INSTRUCTIONS FOR THE TASK
From the line containing "The width and" through the last line of the listing, output each line exactly as it stands. Omit pictures.
____________________
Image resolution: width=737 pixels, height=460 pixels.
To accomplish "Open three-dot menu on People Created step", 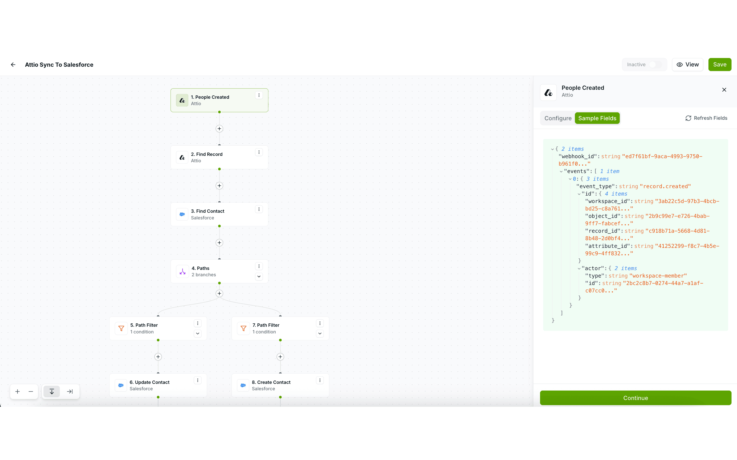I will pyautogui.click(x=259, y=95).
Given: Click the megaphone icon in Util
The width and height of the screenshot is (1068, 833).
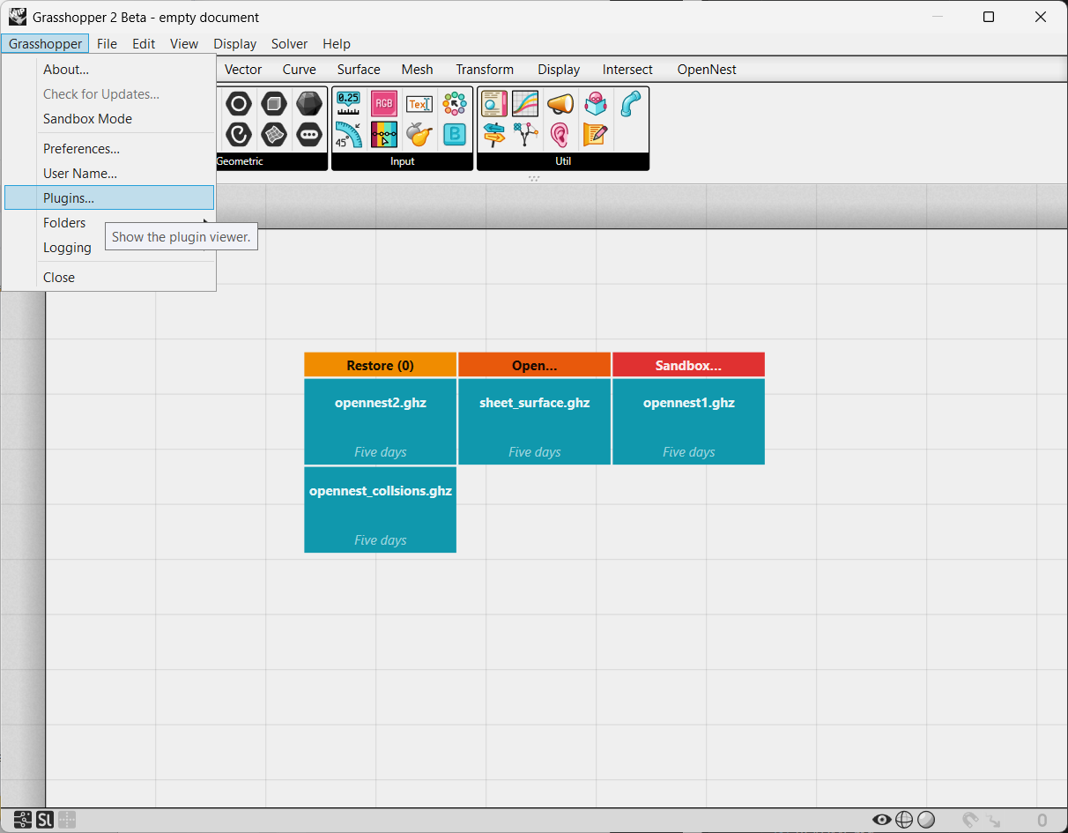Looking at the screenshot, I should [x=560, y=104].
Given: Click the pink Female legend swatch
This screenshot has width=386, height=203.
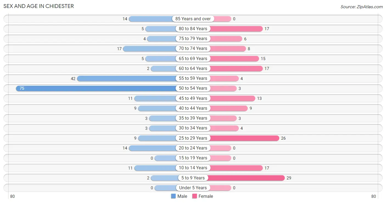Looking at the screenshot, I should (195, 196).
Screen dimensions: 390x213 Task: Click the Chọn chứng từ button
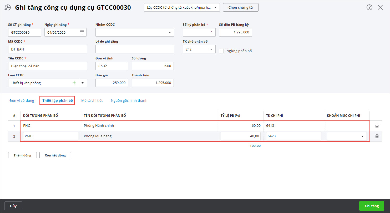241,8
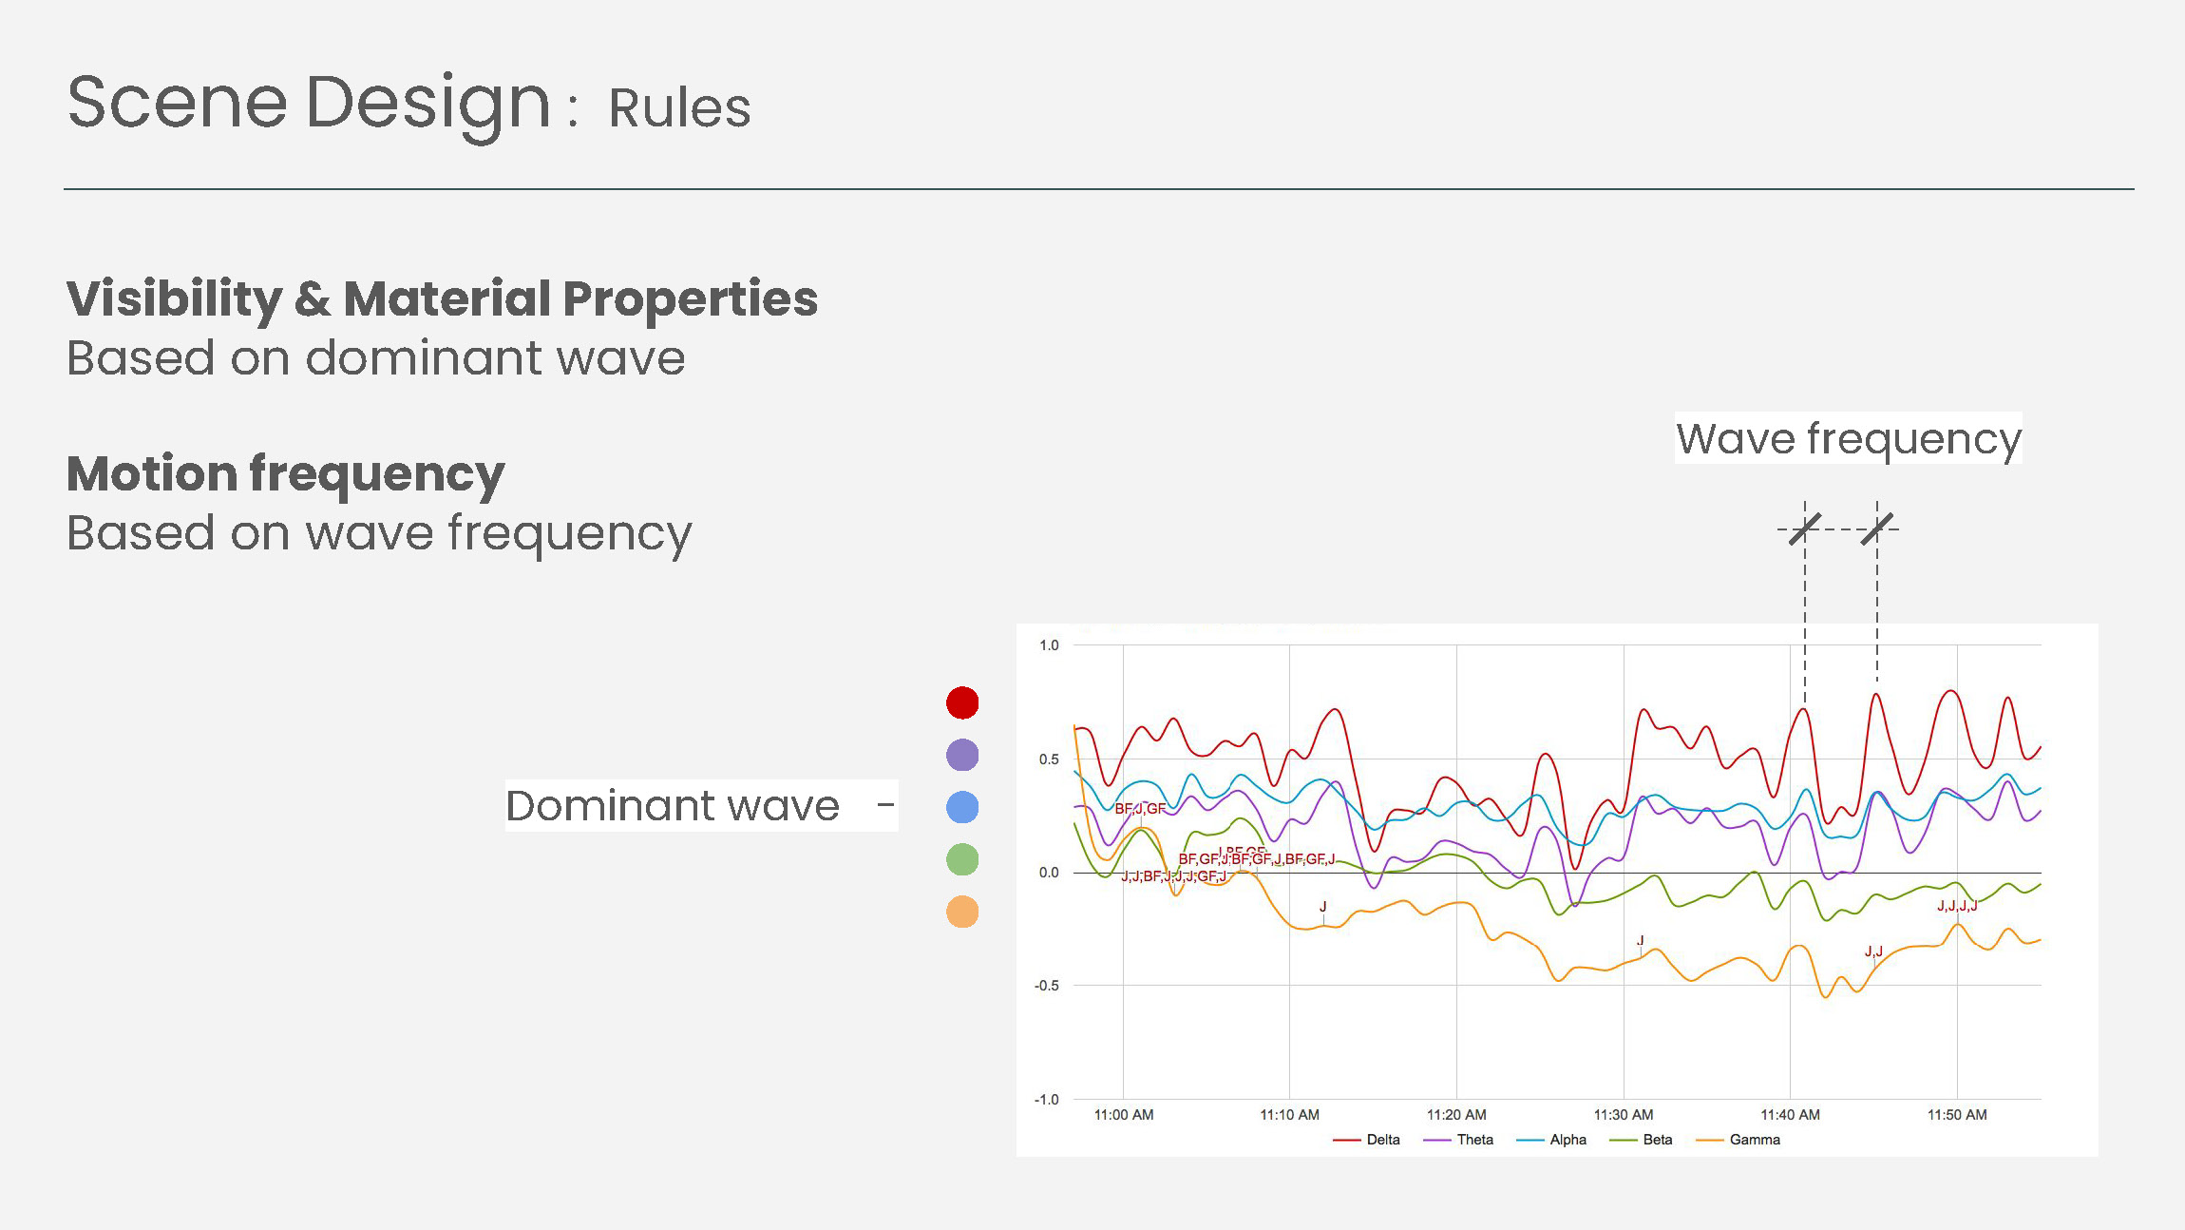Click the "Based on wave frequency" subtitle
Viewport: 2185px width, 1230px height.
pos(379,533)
____________________
SOLUTION FOR THIS EXERCISE
The width and height of the screenshot is (1068, 833).
Looking at the screenshot, I should [x=560, y=104].
Given: Click the pink Female legend swatch
This screenshot has width=386, height=203.
Looking at the screenshot, I should (195, 196).
Screen dimensions: 390x213 Task: Click the Chọn chứng từ button
241,8
Click the "Based on wave frequency" subtitle
Viewport: 2185px width, 1230px height.
pos(379,533)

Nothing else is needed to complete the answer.